For me, the first prime concern in a good toilet is that it be an elongated bowl. It's hard to turn the pages of a 700-page novel with one hand while the other is holding my plums out of the water and away from the front, inside rim. You don't always know who sat there before you did. Sure, the thing looks clean, but even mothers and fathers can cause back splash. I just assume keeping as far away from that front area as possible. With a round bowl, this is virtually impossible, but with an elongated one, those worries are for the past.

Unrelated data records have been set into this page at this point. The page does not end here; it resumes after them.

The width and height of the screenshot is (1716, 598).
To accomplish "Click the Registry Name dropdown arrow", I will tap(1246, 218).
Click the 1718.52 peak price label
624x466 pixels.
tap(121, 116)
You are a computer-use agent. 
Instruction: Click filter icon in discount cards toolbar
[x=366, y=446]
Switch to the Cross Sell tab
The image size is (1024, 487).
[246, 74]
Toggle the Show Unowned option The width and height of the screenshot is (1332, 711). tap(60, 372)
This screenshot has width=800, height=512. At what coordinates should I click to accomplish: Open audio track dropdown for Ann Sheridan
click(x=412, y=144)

You can have an elongated toilet, but if the seat isn't right, forget about it. If the seat is too flat and doesn't have any form, the inside edges can dig sharply into the sides of your buttocks causing extreme discomfort and red lines; quite embarrassing if you plan on mooning anyone within the next ten minutes. A good seat will curve in around the entire edge for maximum comfort.
I wasn't even aware of a "slow hinged seat cover" until my dad installed my Toto a few years ago and I have to say, it is pretty nice. What is a slow hinged seat cover, you ask? How many times have you gone to close the lid of your toilet only to have it slip out of your grip and slam close with a deafening crash? Imagine standing after reading a chapter of your latest book and being able to simply reach behind you and tap the cover down. Instead of slamming, the hinge catches the lid and slowly and quietly lowers it to rest on the seat. Bliss.
Speaking of bliss, the flush is bliss. Short, strong, swift, and quiet. One powerful whoosh and it's over. The tank refills itself silently so waking loved ones, roommates, and the neighbors is also a thing of the past. I never hear it running for no reason. I never worry my deposit won't depart. The toilet simply does what it's supposed to do; flush.
If you're in the market for a new toilet, let me recommend the Toto SanaGloss. It's ionized glaze keeps the surface clean and its elongated bowl keeps your junk cleaner. Not only does it remain sterilized, but to merely sit on the seat allows for a serene and comfortable experience. To have these two features would normally be enough, but the Toto adds the slow hinge seat cover and a flawless flush to make it the superior toilet for every lavatory escapade. Coming home just became a bit more enjoyable.
Did you really use the term "my plums?" Bahahaha!